The resource we describe was motivated by the establishment of a large Canadian research network “NeuroDevNet”, with the goal of translating knowledge into improved diagnosis, prevention and treatment of neurodevelopmental disorders [11, 12]. To facilitate the design and interpretation of genetics studies, we recognized the need for a resource that captures existing information, but none of the resources mentioned above was sufficiently comprehensive. This was in part because genetic investigations of two of the disorders of interest to NeuroDevNet, Fetal Alcohol Spectrum Disorder (FASD) and Cerebral Palsy (CP) were not well covered by any existing database.
Neurocarta is an online resource focusing on the genetic basis of neurodevelopmental disorders. In addition to containing manually curated information on disorders of interest to neurodevelopmental researcher, Neurocarta aggregates data from multiple disease gene resources so that the neurodevelopmental annotations can be examined in the context of other disease annotations, providing a better understanding of how generic the function of the gene might be.
Construction and content
Database schema and implementation
Neurocarta was developed as an extension of Gemma [13], a database and software system for the meta-analysis of functional genomics data. Figure 1 shows a simplified schematic of our data model used to capture information linking genes and phenotypes. The “Gene” information is retrieved automatically as part of the Gemma framework from the NCBI Gene database [14]. Gemma currently focuses on a set of selected species: human, mouse, rat, zebrafish, fly, worm, and yeast. The “Phenotype” information includes terms describing diseases, symptoms, and abnormal physical characteristics, drawn from three distinct ontologies: (i) Disease Ontology [15]; (ii) Human Phenotype Ontology [16]; and (iii) Mammalian Phenotype Ontology [17]. The “Evidence” corresponds to annotations linking a specific gene to a specific phenotype. This evidence can be of several types: (i) Literature (reference from PubMed [18]); (ii) Experimental (details about experimental design, from a published article or not); and (iii) User comment. Where possible, links are provided to the original source of the evidence (e.g., public database, review article), and can be defined as “positive” or “negative”, where “negative” means that the evidence shows that there is no association between a gene and a phenotype. All evidence annotations use standardized terminologies such as the Ontology for Biomedical Investigations [19] to facilitate users’ interpretation and enable computational analysis. Currently we do not attempt to capture information on the specific genetic variants associated with the disease as such information is frequently not readily available in computable form, making acquisition challenging.
Figure 1
Gene-to-phenotype association data model in Neurocarta.

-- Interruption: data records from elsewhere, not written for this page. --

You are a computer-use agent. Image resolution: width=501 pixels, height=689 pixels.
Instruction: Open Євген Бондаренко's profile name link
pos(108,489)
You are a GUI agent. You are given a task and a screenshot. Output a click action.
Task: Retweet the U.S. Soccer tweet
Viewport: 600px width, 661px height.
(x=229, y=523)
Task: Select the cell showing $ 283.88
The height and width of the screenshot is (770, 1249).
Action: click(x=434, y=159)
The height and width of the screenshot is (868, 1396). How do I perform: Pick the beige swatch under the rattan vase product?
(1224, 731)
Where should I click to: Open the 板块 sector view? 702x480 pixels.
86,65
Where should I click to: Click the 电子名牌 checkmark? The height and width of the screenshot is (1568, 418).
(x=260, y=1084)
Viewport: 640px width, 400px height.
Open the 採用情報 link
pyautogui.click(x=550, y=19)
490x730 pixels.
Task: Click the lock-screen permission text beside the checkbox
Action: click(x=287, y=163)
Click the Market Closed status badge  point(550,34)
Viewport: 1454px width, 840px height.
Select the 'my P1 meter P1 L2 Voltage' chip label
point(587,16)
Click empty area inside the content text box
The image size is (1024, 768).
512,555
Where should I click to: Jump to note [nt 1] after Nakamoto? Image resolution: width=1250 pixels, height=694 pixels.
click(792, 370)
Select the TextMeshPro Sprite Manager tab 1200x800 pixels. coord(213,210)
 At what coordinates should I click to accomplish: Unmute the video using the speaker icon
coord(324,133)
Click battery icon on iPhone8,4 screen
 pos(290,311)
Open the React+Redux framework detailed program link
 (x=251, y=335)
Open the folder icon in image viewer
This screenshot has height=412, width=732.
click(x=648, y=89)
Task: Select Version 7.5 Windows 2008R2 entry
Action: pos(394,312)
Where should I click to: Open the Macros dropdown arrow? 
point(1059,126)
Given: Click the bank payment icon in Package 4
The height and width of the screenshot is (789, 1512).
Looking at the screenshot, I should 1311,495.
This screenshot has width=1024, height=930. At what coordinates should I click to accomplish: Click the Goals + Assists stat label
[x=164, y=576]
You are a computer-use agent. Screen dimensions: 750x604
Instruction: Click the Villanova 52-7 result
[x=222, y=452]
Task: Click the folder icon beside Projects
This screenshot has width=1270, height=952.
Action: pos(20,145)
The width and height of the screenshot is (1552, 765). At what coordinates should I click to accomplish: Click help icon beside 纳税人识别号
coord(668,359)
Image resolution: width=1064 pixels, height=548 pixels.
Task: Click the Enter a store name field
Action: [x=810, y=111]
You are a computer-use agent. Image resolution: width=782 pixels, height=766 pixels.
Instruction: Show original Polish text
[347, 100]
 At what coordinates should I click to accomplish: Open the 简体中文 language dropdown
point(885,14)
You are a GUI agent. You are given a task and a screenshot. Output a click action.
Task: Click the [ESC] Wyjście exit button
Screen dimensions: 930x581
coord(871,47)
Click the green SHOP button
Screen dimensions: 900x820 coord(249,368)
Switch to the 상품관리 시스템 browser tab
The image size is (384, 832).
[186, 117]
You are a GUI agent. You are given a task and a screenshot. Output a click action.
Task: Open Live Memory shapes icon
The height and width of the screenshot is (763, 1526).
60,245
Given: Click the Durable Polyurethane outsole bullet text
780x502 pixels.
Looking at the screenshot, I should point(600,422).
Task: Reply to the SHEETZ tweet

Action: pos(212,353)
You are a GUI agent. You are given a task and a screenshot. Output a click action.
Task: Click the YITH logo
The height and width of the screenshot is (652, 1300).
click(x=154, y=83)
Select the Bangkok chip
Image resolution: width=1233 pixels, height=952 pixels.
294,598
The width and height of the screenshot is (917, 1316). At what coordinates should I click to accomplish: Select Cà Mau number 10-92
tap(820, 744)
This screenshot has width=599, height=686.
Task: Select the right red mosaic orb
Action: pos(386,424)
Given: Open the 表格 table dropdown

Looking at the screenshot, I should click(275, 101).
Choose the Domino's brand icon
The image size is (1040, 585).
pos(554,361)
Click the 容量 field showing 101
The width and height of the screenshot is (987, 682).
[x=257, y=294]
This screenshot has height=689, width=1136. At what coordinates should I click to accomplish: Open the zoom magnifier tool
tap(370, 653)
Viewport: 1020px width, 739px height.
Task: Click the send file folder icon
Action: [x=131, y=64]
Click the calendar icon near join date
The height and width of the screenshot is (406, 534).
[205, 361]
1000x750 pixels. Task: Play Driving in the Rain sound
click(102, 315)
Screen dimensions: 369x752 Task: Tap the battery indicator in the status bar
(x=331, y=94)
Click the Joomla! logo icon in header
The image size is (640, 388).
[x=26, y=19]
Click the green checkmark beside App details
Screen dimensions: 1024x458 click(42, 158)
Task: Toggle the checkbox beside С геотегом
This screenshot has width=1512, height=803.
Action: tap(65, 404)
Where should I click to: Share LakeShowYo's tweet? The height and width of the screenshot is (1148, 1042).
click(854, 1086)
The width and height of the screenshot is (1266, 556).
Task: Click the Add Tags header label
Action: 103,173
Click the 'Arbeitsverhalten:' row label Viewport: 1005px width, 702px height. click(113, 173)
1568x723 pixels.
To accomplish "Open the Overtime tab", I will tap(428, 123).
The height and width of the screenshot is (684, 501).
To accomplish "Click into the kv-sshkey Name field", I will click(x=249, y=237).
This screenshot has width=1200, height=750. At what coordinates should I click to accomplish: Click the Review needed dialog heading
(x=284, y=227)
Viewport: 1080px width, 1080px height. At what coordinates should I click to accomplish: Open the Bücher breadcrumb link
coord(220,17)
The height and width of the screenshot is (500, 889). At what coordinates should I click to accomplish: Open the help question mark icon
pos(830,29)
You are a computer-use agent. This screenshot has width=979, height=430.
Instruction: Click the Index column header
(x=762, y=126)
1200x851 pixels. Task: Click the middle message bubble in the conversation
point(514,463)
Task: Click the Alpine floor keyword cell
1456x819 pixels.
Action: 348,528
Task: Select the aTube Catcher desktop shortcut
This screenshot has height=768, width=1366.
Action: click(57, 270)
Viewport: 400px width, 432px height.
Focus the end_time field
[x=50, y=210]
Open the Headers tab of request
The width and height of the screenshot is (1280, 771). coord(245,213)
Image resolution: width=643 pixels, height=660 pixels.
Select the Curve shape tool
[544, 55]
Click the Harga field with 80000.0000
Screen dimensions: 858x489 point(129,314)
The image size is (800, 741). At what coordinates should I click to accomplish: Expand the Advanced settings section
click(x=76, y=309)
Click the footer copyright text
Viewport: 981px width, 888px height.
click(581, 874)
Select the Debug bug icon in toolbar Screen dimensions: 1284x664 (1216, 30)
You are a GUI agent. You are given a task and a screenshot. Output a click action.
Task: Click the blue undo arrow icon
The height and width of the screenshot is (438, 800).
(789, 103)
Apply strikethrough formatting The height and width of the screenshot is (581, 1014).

Neurocarta benefits from the registration system implemented in Gemma [13] allowing users the option of registering and entering their own annotations. The annotations can be set to be either public or private. When private, the owner can decide whom to share them with, using a group-based authorization framework.
Database content
Our database currently contains more than 30,000 lines of evidence linking over 7,000 genes to 2,000 different phenotypes (For detailed statistics, see http://www.chibi.ubc.ca/Gemma/neurocartaStatistics.html). Figure 2 shows the distribution of genes (2A) and phenotypes (2B) based on how many distinct associations they are a part of. Tables 1 and 2 detail the top ten genes and phenotypes, respectively, with the most distinct associations. The associations are derived from manual annotations from the literature and automatic annotations from public databases.
Figure 2
Distribution of genes (2A) and phenotypes (2B) based on their number of distinct associations. Each ontology term is considered a distinct phenotype regardless of its position in the ontology tree. Therefore, a gene will be counted as associated with two distinct phenotypes if different lines of evidence link it to a child term and its parent term.
Table 1
Top ten genes with the most associated phenotypes
Gene symbol
Gene name
NCBI ID
# of phenotypes
TNF
tumor necrosis factor
7124
111
PTGS2
prostaglandin-endoperoxide synthase 2
5743
109
MMP9
matrix metallopeptidase 9
4318
82
IL6
interleukin 6
3569
79
PTEN
phosphatase and tensin homolog
5728
75
HLA-DRB1
major histocompatibility complex, class II, DR beta 1
We have defined stringent criteria for automatic inclusion of data from external sources, with the goal of limiting the inclusion of unreliable data or information that we deem of limited utility to our target audience. In this section we provide details of procedures for each resource. As we are continuing to add resources to the system, information on the inclusion criteria and import procedures is also maintained on the Neurocarta website at http://gemma-doc.chibi.ubc.ca/neurocarta/data-sources.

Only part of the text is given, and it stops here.